In the previous post, I mused about why I'd suppressed my memories of M. The way I feel now, perhaps, answers that question. Because writing about him, and obviously, thereby, thinking about him, makes me realise how much it hurts, really hurts, never to have had what I most want, have most wanted for nearly 40 years - a boy to love who loves me back. M almost certainly wouldn't have been the one, and, anyway, it's my fault I'm unhappy, wanting what I want in the face of all the perfectly good reasons why people say it's wrong. But, even knowing I'm wrong, I can't help it, I want it so much, and knowing I'll never have it, in any foreseeable circumstances, just rips me up inside. This isn't, at all, about sex - it's about love. And its absence.
Love & best wishes to all
Sammy B
Hi Sammy,
ReplyDeleteSo, hypothetically speaking...
What happens in your 'para-world' when para-M outgrows your 'age of attraction?'
Do you just dump him?
(hopefully, you at least give him a para-chute...lol!)
:-)
-Andy
(More...)
ReplyDeleteWell, you know, you speak of the "absence of love," but you HAVE the love of you daughter and wife!!!
Why isn't that good enough?
Why can't you accept your circumstances, or at least try to change them within legally/socially acceptable boundries?
That you've "painted yourself into a corner" is a construct of your own troubled mind.
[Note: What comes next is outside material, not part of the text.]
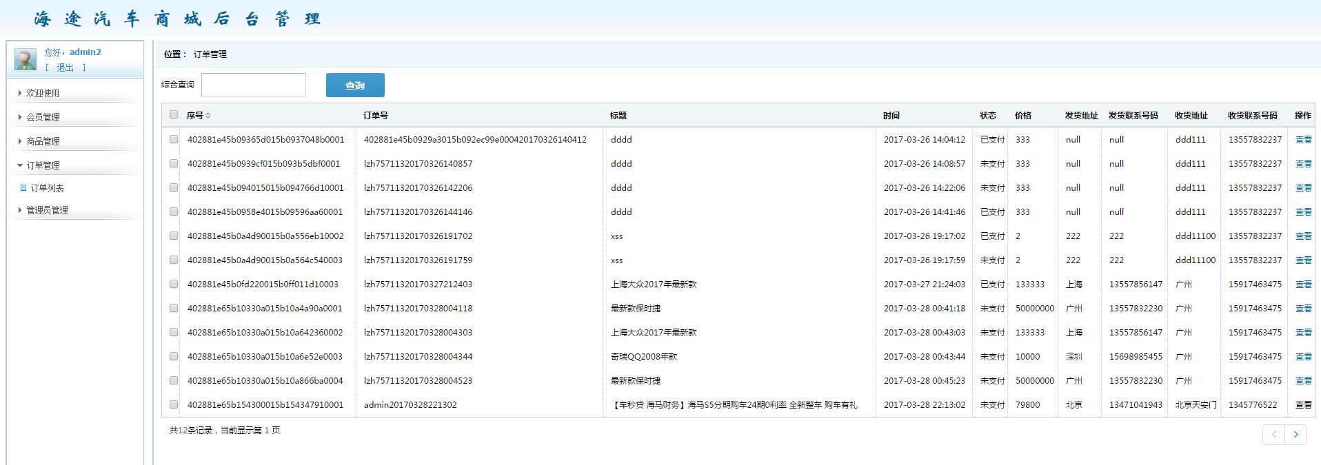Tick checkbox for order admin20170328221302
This screenshot has height=465, width=1321.
(x=174, y=405)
I do wish you would seek professional help...what you're doing is not healthy, and you owe it to others to be as healthy mentally/physically as you can be.
Why not focus on THAT?
:-)
-Andy
Hello Andy
ReplyDeleteWhat you suggest I do, effectively grin and bear it, is what I've been doing for the whole of my adult life. Over the past couple of years, though, the 'absent positive' seems to have been much more of a problem than hitherto. Why? Probably several reasons, pressures of work and home, falling in love with DBJ, albeit totally one-sidedly, but, perhaps most of all, the cumulative dissatisfaction of living a lie for so many years reaching a threshold where it has become difficult for me to sustain.
As far as professional help goes, I've said before I don't need to spend money I can ill-afford to be told I'm a worthless pervert. The only time I'd consider it would be if I was in serious danger of hurting anyone - apart from myself, which is irrelevant - which, currently, I'm not.
And no, I wouldn't have dumped M, any more than I dumped my cousin when he got older - love is far more important, and longer-lasting, than any sexual attraction.
Love & best wishes
Sammy B
OK...
ReplyDeleteYou say, " love is far more important, and longer-lasting, than any sexual attraction," on the one hand.
Then you profess to being attracted to only pubescent boys.
This is a bit of a contradiction, eh?
Now, another hypothetical:
Assuming you are unattached (no wife, no kids.)
Now suppose it is the year 2000, and M shows up and throws himself at you...do you reject him because he is too old?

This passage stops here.